EXERCISE TASKS >>
1) In the passage on concavity, rewrite the portion between "Note that the" and "decreasing on I.", inclusive, substituting "convex" for "concave up".
2) In the passage on concavity, what are the points called at which a graph switches between concave up and concave down?

Concavity and Points of Inflection

While the tangent line is a very useful tool, when it comes to investigate the graph of a function, the tangent line fails to say anything about how the graph of a function "bends" at a point. This is where the second derivative comes into play.

Example. Consider the function f(x) = ax². The tangent line at 0 is the x-axis regardless of the value of a. But if we change a, the graph of f(x) bends more or less sharply depending on the size of the parameter a:

Note that the value a is directly related to the second derivative, since f ''(x) = 2a.

Definition. Let f(x) be a differentiable function on an interval I.

(i): We will say that the graph of f(x) is concave up on I iff f '(x) is increasing on I.
(ii): We will say that the graph of f(x) is concave down on I iff f '(x) is decreasing on I.

Some authors use concave for concave down and convex for concave up instead. Usually graphs have regions which are concave up and others which are concave down. Thus there are often points at which the graph changes from being concave up to concave down, or vice versa. These points are called inflection points. Since the monotonicity behavior of a function is related to the sign of its derivative we get the following result:

Let f(x) be a differentiable function on an interval I. Assume that f '(x) is also differentiable on I.

(i): f(x) is concave up on I iff $f''(x) \geq 0$ on I.
(ii): f(x) is concave down on I iff $f''(x) \leq 0$ on I.

DATA SHOWN >>
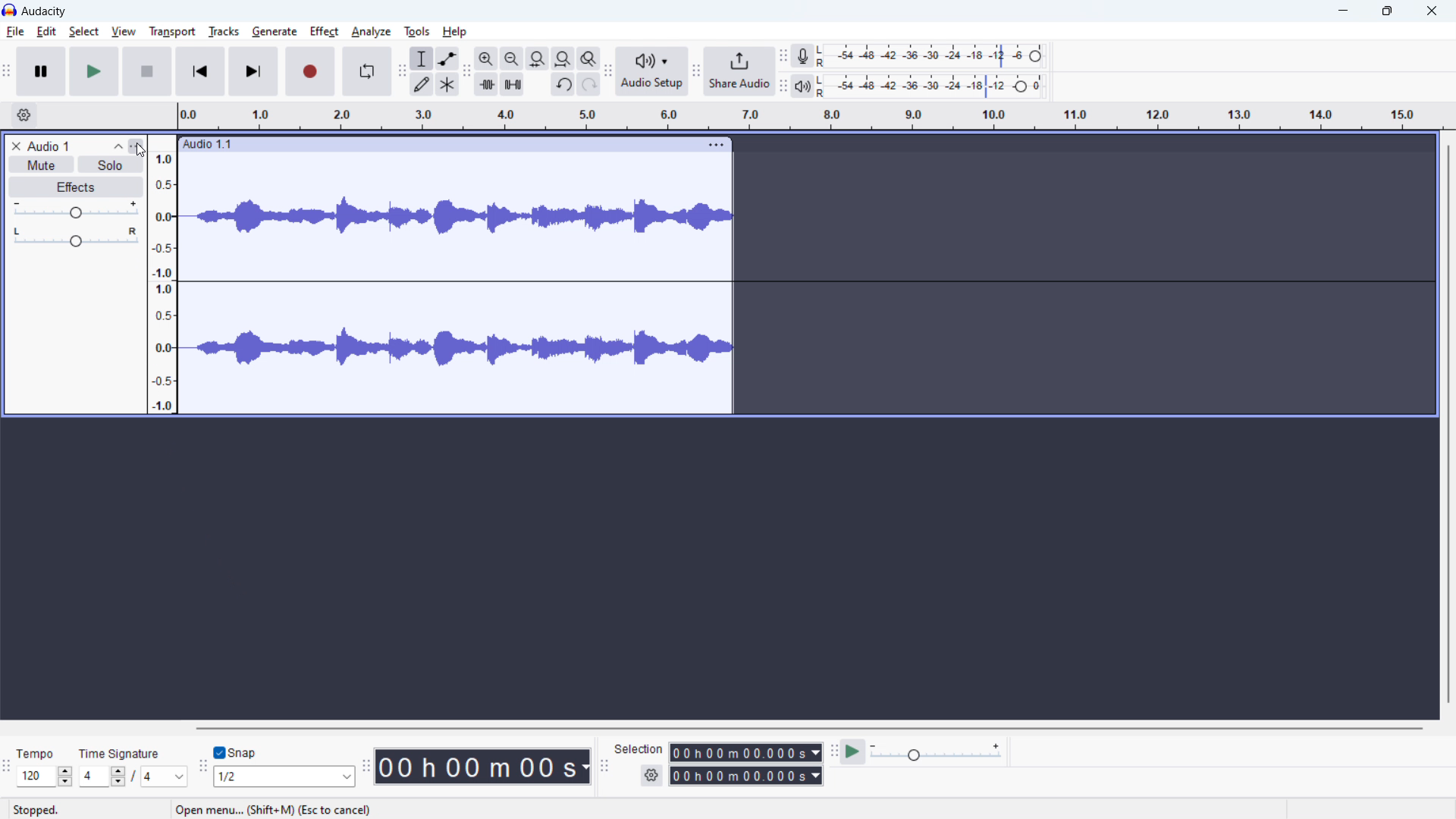  Describe the element at coordinates (44, 777) in the screenshot. I see `set tempo` at that location.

SOLUTIONS FOR EACH TASK >>
1)
Note that the value a is directly related to the second derivative, since f ''(x) = 2a.

Definition. Let f(x) be a differentiable function on an interval I.

(i): We will say that the graph of f(x) is convex on I iff f '(x) is increasing on I.
(ii): We will say that the graph of f(x) is concave down on I iff f '(x) is decreasing on I.

2) They are called inflection points.